**Brano da leggere**
────────────────────

Casa mia [50]


 

 
 
 

Si dice che la tua casa sia dove si trova il tuo cuore, ma io il mio non so dove sia.
Potrebbe essere sparso, in mille piccoli pezzetti, frantumato in senso buono.
Sicuramente si trova tra le mura della mia casa, la prima e l’unica davvero mia, nella mia stanza confusa piena di oggetti che gridano il mio nome, nella cucina in cui ho mangiato ogni giorno per vent’anni, nel mio divano nuovo e bellissimo, nelle mani dei miei familiari, nei loro sorrisi e anche nei loro momenti preoccupati.
Ma si trova anche nelle piazze della mia città, la bellissima città in cui ho avuto la fortuna sfacciata di nascere, quella in cui ho camminato inconsapevole tante volte, ma che tante altre è stata capace di sorprendermi.

────────────────────

Voci di dati memorizzate
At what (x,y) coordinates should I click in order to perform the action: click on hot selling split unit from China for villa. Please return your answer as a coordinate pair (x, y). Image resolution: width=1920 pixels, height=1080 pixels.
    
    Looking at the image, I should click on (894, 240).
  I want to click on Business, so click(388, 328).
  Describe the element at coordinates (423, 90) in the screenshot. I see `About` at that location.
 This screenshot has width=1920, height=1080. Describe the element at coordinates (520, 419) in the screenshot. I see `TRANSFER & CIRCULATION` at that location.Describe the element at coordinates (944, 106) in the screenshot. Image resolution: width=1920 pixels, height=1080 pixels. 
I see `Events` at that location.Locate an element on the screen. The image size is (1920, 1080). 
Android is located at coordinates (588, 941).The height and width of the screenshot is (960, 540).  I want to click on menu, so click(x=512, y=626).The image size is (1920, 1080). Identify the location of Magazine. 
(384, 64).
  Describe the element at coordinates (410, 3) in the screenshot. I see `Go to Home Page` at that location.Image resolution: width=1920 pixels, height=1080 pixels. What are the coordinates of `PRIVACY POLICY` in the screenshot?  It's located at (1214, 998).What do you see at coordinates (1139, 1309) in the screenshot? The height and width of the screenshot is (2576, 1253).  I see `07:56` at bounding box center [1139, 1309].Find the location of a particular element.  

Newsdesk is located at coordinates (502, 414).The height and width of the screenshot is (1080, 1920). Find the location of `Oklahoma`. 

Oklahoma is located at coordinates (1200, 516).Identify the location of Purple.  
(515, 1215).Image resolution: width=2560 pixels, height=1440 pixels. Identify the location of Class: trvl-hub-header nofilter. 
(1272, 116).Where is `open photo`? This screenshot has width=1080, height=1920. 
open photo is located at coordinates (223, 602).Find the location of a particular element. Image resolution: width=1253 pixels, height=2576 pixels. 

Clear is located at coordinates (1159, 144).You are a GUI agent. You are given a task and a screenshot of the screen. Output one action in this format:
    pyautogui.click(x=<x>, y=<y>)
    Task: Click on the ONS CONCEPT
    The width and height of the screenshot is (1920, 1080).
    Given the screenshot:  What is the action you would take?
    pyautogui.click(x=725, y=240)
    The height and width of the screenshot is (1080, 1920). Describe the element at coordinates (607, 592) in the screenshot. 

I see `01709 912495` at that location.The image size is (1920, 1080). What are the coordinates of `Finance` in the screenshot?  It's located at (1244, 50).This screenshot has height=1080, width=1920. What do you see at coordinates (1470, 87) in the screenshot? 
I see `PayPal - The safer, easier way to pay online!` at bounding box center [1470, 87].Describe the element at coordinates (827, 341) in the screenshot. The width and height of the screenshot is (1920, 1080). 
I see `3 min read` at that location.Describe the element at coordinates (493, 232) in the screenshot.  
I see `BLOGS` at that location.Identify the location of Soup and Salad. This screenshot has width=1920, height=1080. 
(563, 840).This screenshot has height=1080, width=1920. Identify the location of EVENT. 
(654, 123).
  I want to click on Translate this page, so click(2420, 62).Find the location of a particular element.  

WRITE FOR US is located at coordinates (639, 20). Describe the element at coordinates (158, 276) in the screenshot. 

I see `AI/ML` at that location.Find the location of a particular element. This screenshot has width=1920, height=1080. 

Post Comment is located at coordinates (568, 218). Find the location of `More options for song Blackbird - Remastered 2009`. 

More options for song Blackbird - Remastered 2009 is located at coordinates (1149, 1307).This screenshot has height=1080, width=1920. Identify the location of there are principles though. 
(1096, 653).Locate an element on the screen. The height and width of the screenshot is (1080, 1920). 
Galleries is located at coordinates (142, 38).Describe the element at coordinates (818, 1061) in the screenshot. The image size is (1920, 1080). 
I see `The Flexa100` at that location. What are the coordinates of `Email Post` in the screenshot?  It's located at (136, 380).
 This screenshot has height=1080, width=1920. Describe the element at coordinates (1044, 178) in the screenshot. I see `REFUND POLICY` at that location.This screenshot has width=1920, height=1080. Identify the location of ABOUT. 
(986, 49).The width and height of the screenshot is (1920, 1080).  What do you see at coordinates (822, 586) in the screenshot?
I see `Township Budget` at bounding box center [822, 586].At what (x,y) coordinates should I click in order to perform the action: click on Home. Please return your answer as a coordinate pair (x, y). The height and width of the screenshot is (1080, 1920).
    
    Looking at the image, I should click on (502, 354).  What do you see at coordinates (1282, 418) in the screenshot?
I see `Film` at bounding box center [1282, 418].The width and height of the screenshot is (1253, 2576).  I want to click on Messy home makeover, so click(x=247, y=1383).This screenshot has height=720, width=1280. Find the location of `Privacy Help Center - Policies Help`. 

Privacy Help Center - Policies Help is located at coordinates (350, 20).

────────────────────

**Attività**
1. Stampa dal brano sulla casa il passo che va da "Sicuramente si trova" fino a "capace di sorprendermi." compreso.
2. Nel brano sulla casa, perché chi scrive non sa dire dove si trovi il proprio cuore? Rispondi in una, due o tre frasi.
Le voci registrate non hanno alcun ruolo in questo lavoro.

**Risposte per voce**
1.
Sicuramente si trova tra le mura della mia casa, la prima e l’unica davvero mia, nella mia stanza confusa piena di oggetti che gridano il mio nome, nella cucina in cui ho mangiato ogni giorno per vent’anni, nel mio divano nuovo e bellissimo, nelle mani dei miei familiari, nei loro sorrisi e anche nei loro momenti preoccupati.
Ma si trova anche nelle piazze della mia città, la bellissima città in cui ho avuto la fortuna sfacciata di nascere, quella in cui ho camminato inconsapevole tante volte, ma che tante altre è stata capace di sorprendermi.

2. Il cuore potrebbe essere sparso in mille piccoli pezzetti, frantumato in senso buono. Si trova infatti tra le mura della casa, negli oggetti e nei familiari, ma anche nelle piazze della città in cui chi scrive è nato.